Prediction of specific heat of hybrid nanofluids using artificial neural networks

Abstract

Determination of thermophysical and rheological properties of nanofluids with high accuracy to be used in the experimental and numerical analysis of nanofluid-based engineering systems has a significant effect on the accuracy of results. The aim of this study is to develop an Artificial Neural Networks (ANN) based estimator that can be used to predict the specific heat of deionized water-based CuO + MWCNT, MgO + MWCNT, and SnO2 + MWCNT hybrid nanofluids and to investigate the usability of the ANN-based estimators instead of the commonly used correlations available in the literature.
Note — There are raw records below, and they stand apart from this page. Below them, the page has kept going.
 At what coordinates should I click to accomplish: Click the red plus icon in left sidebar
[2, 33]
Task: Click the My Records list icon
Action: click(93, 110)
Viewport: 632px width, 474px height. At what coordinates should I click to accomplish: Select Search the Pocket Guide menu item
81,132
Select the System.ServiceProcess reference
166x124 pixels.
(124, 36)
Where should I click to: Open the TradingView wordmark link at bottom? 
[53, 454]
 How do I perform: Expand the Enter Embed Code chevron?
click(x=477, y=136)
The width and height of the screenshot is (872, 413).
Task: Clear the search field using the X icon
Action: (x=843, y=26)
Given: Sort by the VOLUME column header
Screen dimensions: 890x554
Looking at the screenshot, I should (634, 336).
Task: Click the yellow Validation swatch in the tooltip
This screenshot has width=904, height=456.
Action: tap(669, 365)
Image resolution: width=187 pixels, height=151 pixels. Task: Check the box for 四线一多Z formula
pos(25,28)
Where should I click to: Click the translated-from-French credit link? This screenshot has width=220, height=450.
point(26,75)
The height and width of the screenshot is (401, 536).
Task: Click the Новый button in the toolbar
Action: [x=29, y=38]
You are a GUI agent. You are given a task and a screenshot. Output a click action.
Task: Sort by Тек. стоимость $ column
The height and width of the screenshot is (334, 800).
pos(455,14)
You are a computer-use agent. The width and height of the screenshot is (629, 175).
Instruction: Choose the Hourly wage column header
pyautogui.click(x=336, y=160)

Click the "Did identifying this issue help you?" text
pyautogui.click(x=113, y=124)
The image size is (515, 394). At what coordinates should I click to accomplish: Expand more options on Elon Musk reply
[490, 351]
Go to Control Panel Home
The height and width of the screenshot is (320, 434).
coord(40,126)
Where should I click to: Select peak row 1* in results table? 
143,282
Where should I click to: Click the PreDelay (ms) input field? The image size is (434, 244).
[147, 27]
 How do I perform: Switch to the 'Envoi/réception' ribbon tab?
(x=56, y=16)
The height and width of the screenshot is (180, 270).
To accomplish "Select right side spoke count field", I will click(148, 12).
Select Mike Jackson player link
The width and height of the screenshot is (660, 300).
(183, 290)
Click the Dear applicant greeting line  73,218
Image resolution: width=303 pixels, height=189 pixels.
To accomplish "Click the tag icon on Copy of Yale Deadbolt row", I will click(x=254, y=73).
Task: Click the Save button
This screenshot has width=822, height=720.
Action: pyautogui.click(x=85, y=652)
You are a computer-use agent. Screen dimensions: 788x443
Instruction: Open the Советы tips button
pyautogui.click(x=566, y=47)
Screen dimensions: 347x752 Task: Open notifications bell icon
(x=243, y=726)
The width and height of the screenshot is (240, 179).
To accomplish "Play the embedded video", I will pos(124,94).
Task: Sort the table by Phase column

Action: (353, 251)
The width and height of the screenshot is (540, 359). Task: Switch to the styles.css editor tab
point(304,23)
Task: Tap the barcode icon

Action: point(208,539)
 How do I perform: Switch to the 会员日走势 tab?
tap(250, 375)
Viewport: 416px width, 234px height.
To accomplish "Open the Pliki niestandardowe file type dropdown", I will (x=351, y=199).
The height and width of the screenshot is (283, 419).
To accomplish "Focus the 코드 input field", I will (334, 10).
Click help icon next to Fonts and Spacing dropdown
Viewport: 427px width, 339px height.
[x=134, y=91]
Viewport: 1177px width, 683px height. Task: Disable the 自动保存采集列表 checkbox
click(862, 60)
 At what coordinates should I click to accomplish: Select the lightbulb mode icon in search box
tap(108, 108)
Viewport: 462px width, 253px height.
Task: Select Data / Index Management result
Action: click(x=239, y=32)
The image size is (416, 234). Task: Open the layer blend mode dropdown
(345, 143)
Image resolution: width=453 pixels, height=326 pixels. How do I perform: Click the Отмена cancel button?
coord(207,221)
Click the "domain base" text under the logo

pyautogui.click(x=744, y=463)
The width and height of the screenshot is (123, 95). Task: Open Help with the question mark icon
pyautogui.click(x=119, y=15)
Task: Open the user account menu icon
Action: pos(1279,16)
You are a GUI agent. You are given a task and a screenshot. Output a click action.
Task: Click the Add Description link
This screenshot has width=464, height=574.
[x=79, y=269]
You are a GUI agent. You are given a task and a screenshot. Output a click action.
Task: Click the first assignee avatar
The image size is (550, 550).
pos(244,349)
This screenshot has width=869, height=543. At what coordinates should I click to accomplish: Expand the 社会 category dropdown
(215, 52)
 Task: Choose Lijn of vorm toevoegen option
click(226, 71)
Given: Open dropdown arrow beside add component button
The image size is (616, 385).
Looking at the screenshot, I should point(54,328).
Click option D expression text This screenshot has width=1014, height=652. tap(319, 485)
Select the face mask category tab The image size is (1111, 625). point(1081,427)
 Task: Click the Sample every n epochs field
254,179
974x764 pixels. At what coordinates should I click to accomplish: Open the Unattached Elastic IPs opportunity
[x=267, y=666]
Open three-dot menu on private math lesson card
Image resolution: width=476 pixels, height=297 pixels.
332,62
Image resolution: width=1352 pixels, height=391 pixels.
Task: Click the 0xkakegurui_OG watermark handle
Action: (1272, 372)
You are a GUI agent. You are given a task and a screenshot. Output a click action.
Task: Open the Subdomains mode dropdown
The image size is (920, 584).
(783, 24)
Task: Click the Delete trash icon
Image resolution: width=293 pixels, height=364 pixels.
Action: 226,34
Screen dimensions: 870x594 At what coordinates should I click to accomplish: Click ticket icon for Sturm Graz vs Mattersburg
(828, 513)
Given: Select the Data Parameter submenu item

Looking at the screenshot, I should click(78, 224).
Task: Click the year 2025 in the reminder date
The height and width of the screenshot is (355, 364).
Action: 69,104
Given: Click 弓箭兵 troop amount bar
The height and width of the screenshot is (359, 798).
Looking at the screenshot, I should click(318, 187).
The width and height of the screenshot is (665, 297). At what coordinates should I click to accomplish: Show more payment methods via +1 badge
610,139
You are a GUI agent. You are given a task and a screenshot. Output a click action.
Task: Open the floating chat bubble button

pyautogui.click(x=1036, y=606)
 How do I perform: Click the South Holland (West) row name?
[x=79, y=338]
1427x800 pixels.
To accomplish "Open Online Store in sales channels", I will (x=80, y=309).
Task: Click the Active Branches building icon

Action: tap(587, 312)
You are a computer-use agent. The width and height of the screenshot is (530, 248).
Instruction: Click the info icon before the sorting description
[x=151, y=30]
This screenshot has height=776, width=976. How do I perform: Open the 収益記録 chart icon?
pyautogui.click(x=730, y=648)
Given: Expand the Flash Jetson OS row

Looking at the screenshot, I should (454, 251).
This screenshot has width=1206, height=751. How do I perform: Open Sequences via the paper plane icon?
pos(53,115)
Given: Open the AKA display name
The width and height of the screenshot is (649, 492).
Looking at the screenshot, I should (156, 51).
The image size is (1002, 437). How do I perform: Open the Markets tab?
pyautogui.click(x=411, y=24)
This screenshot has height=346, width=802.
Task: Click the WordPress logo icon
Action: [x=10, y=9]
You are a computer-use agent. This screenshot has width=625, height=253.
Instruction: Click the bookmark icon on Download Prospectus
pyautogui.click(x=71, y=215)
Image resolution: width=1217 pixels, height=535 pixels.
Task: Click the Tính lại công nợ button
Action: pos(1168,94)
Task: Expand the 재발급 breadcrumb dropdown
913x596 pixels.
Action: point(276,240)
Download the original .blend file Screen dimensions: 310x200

Experimentally obtained data found in the literature on the specific heat of deionized water-based CuO + MWCNT, MgO + MWCNT and SnO2 + MWCNT hybrid nanofluids measured for various temperature T (25 – 50℃), volume concentration φ (0.25% – 1.50%), and particle diameter dp (20 – 50 nm) were used in the present study. The training algorithm's and the network's hyperparameters such as neuron number, hidden layer number, transfer function, epoch number, and learning rate, and the best training algorithm for the problem addressed among various training algorithms were determined by employing the Bayes optimization. K-fold cross-validation was applied as a precaution against overfitting. It was concluded as a result of the study that estimation with higher accuracy can be made with the ANN-based estimator compared to classical correlations and ANN is a powerful tool that can be used in determining the specific heat of nanofluids.